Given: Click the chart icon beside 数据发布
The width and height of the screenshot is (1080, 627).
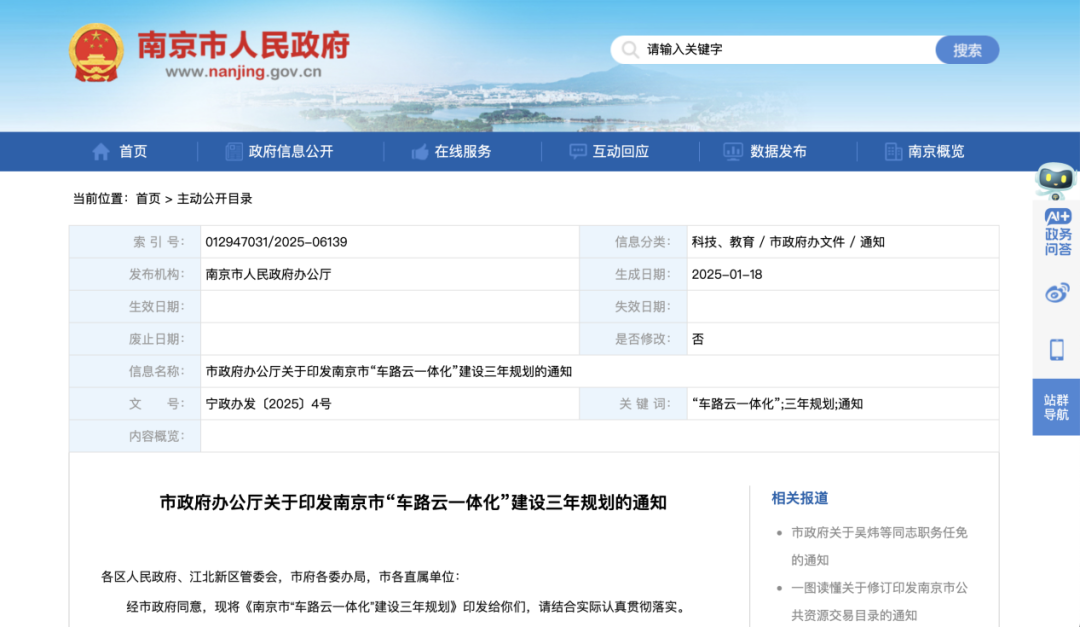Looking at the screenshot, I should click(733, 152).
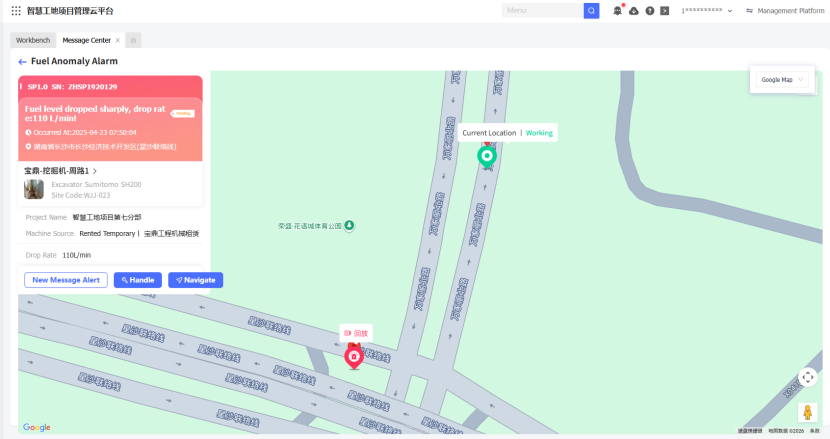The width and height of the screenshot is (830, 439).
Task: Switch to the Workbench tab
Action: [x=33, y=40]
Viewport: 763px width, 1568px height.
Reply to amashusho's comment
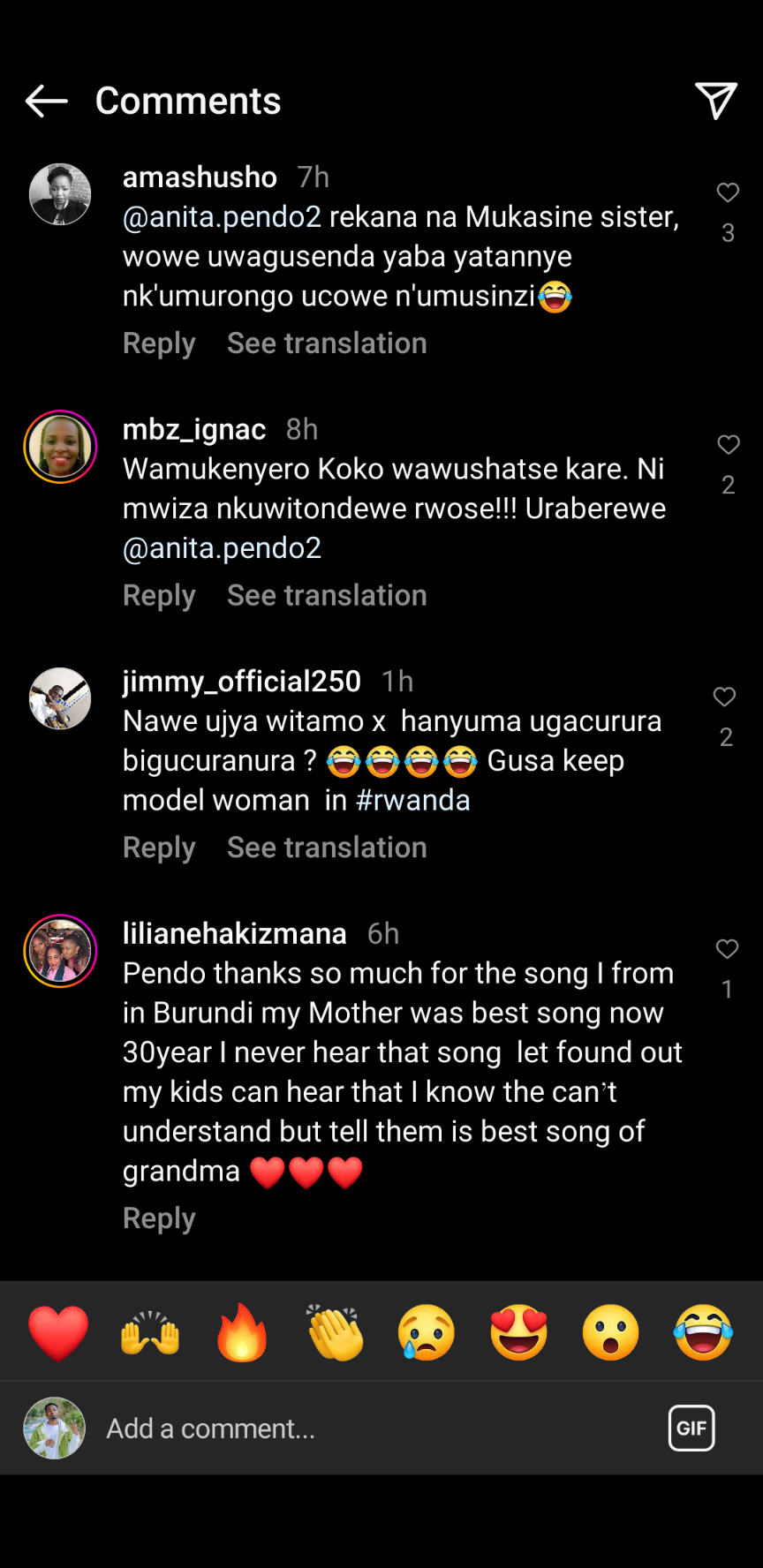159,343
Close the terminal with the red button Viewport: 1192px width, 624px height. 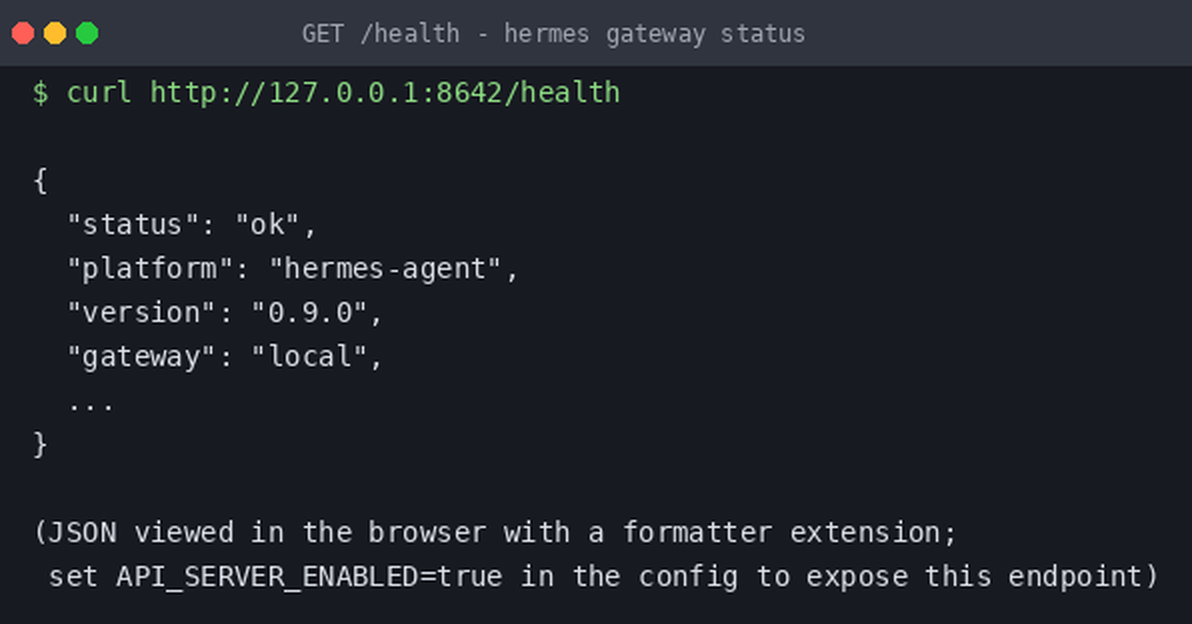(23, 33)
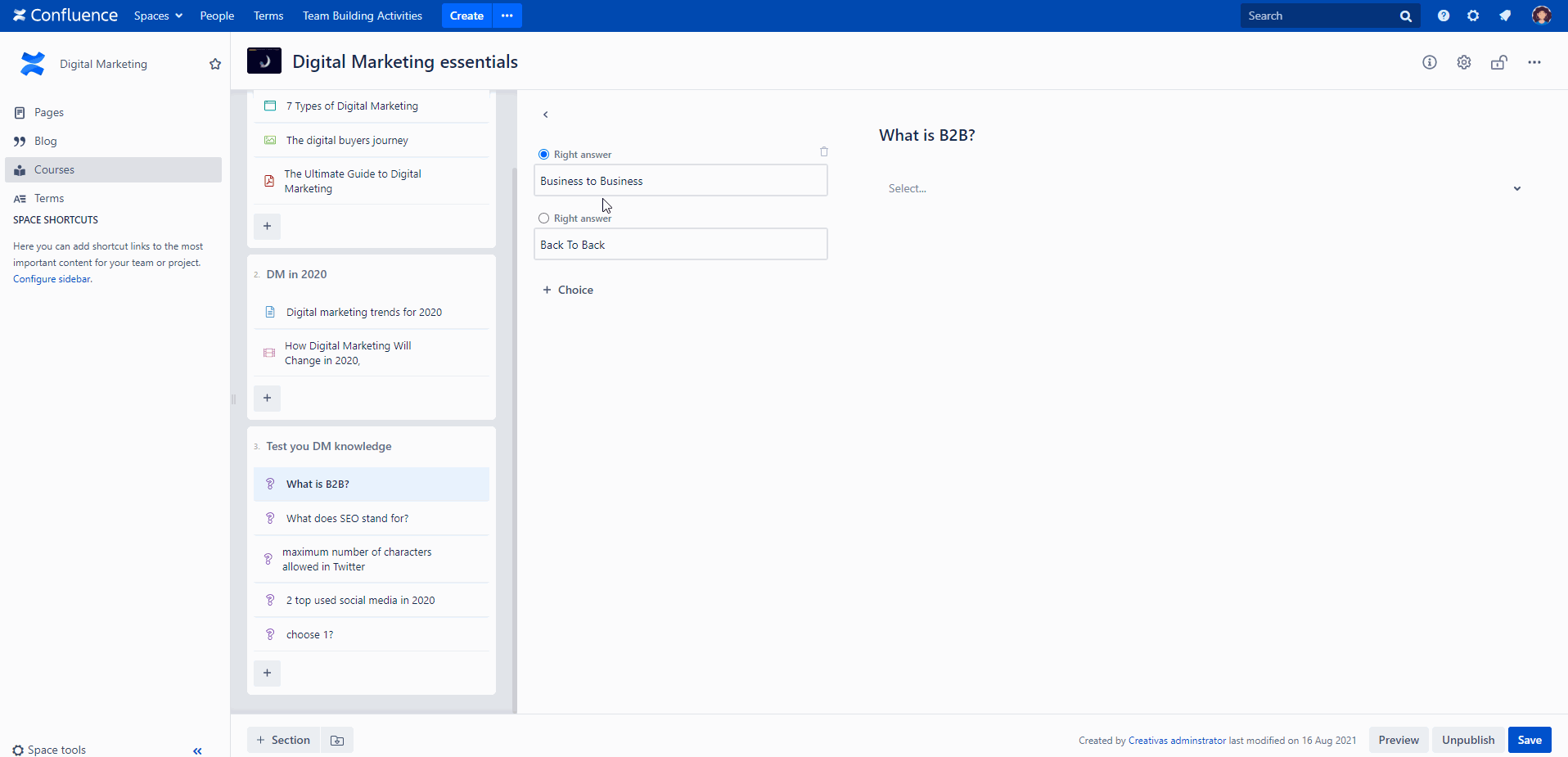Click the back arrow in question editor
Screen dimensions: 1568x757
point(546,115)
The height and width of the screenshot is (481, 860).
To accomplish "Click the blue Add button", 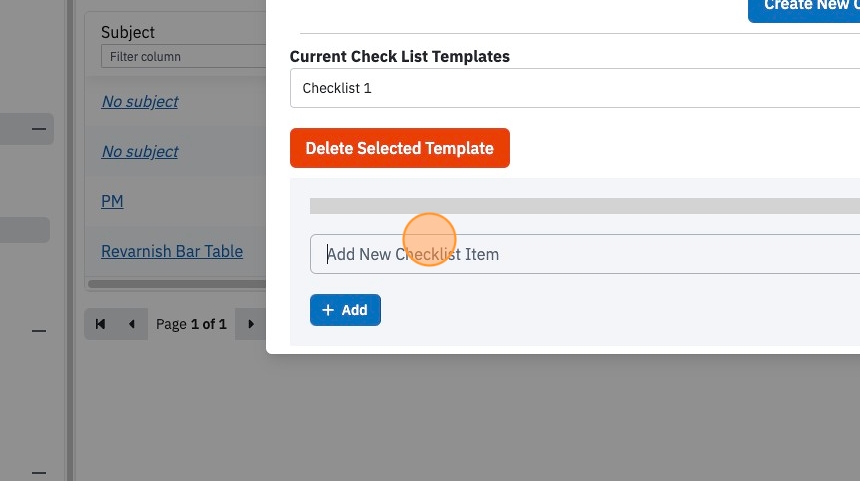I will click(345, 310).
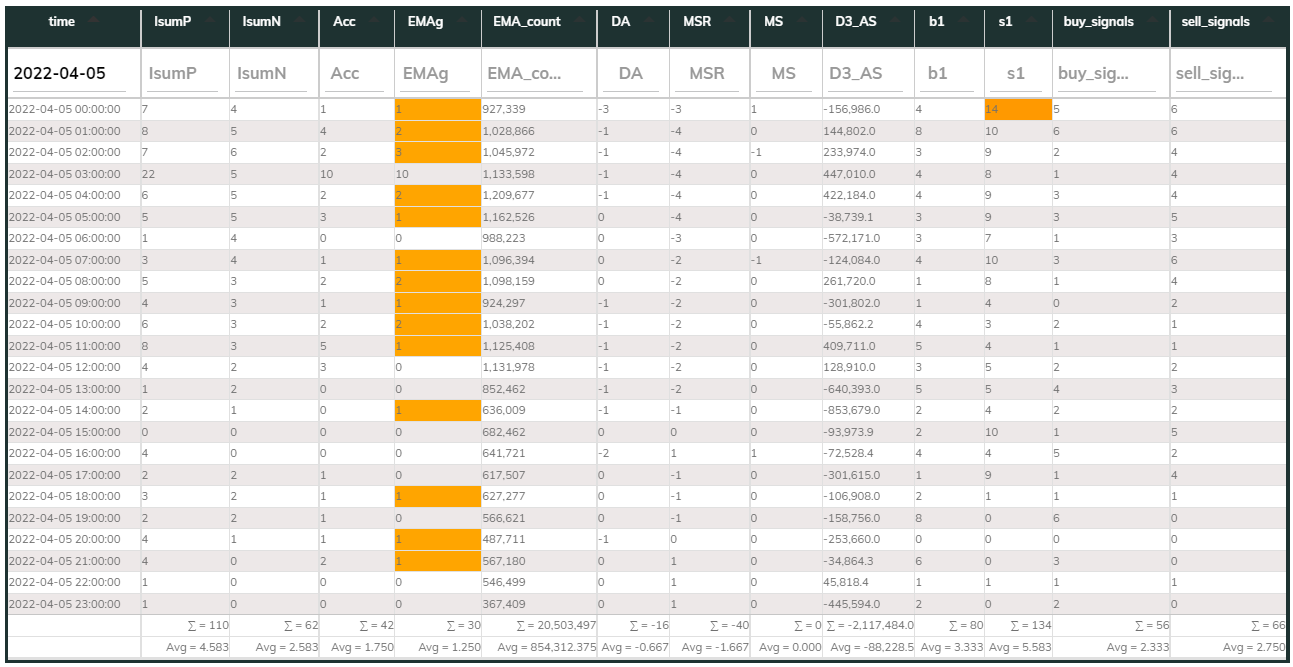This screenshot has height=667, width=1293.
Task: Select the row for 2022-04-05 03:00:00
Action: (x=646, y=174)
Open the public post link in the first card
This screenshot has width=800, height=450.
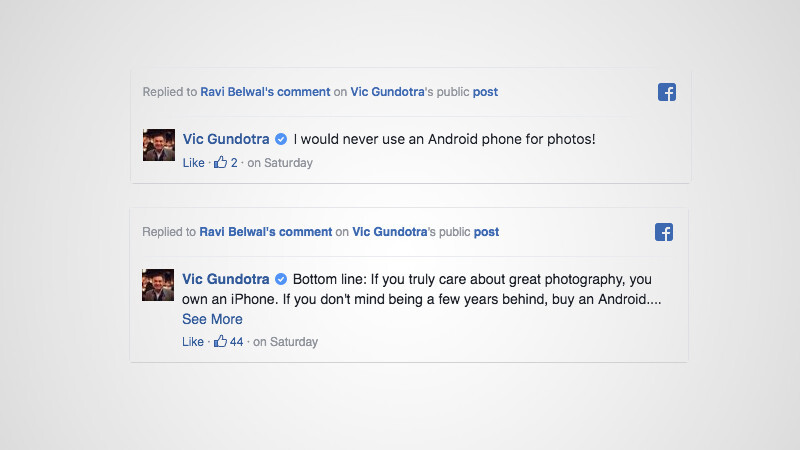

Exercise = Give again, word for word, the line containing "Open the public post link in the first card" and every line after it to the end of the records; leave out the pictures.

Answer below =
Open the public post link in the first card
This screenshot has width=800, height=450.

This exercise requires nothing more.